UAE Corporate Tax 2026: The Complete Guide for Dubai and Abu Dhabi Businesses

The UAE introduced 9% corporate tax in June 2023 — a seismic change for a country that was tax-free for decades. Three years in, many businesses still have gaps in compliance. This complete guide covers rates, free zone exemptions, filing requirements, and planning strategies.

AHAD Team·4 September 2025·15 min read

The End of the UAE's Tax-Free Era

For most of its modern history, the UAE offered businesses and individuals a complete exemption from corporate and income tax. This zero-tax environment was a cornerstone of Dubai's strategy to attract global business, investment, and talent — and it worked spectacularly.

On 1 June 2023, the UAE introduced Federal Corporate Tax — a 9% tax on business profits above AED 375,000 annually. It remains one of the lowest corporate tax rates in the world, but for a country that had zero corporate tax, the change is significant and many businesses are still working through its implications.

Three years into the regime, the Federal Tax Authority (FTA) is increasing its audit activity. Businesses that assumed free zone status automatically meant zero tax are discovering the substance requirements they missed. Businesses that mixed personal and business expenses freely are finding those expenses challenged on corporate tax returns.

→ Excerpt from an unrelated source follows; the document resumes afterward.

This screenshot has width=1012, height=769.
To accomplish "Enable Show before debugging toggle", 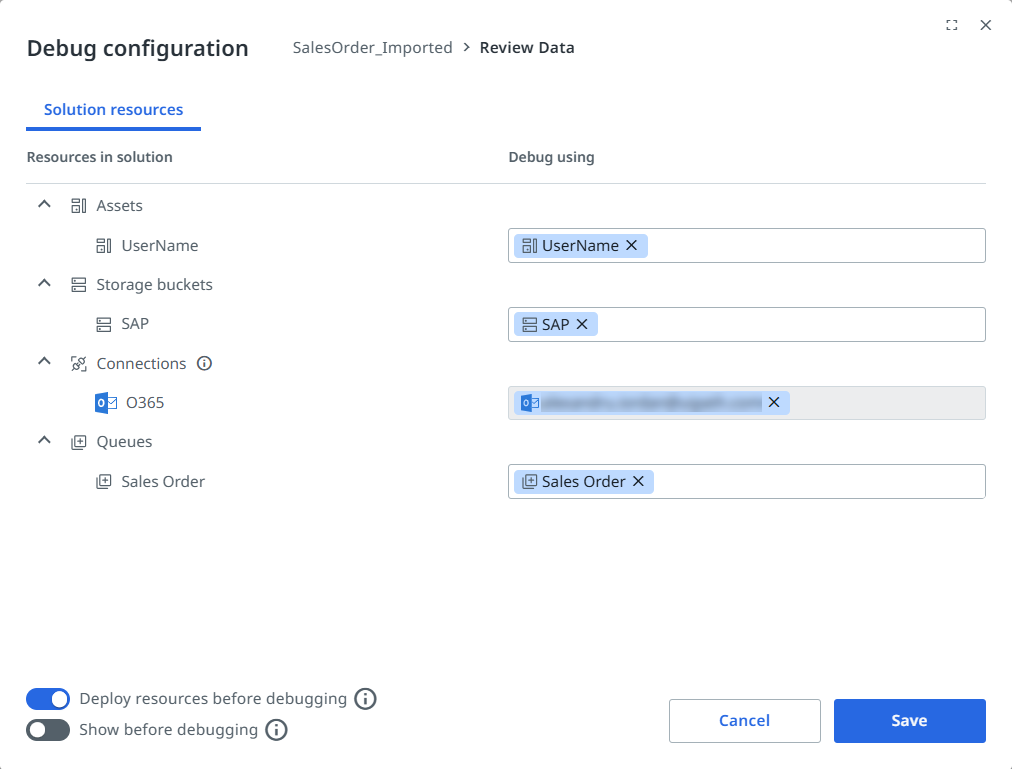I will 48,730.
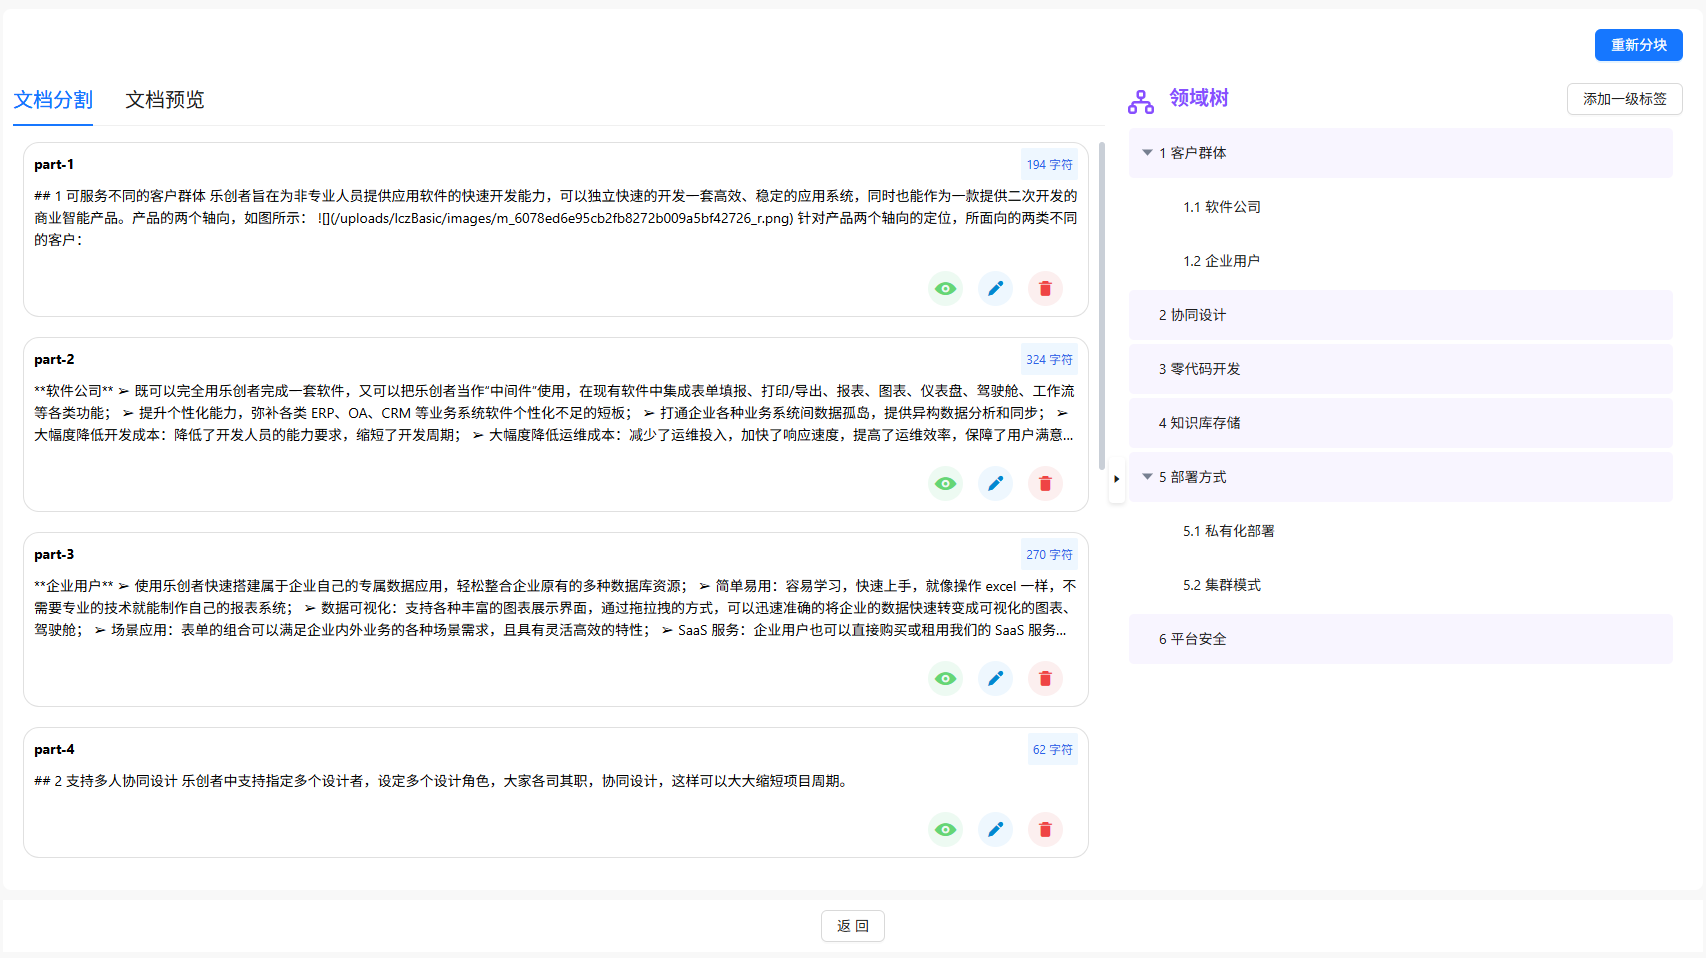Image resolution: width=1706 pixels, height=958 pixels.
Task: Collapse the 部署方式 tree node
Action: coord(1147,477)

This guide covers everything: rates, who pays, free zone rules, taxable income calculations, transfer pricing, filing requirements, and planning strategies.

UAE Corporate Tax Rates

Taxable IncomeTax Rate
Up to AED 375,0000%
Above AED 375,0009%
Large multinationals (Pillar Two)15% minimum effective rate
How the threshold works: The 0% rate applies to the first AED 375,000 of taxable income. A business with AED 500,000 in taxable profit pays 9% only on AED 125,000 (the portion above the threshold) — an effective tax bill of AED 11,250, not 9% of the full AED 500,000.

Pillar Two (15% minimum): Large multinational groups with consolidated global revenue exceeding €750 million are subject to the OECD Pillar Two global minimum tax of 15%. This is a separate framework from the standard UAE corporate tax regime and affects primarily the largest multinationals operating in the UAE.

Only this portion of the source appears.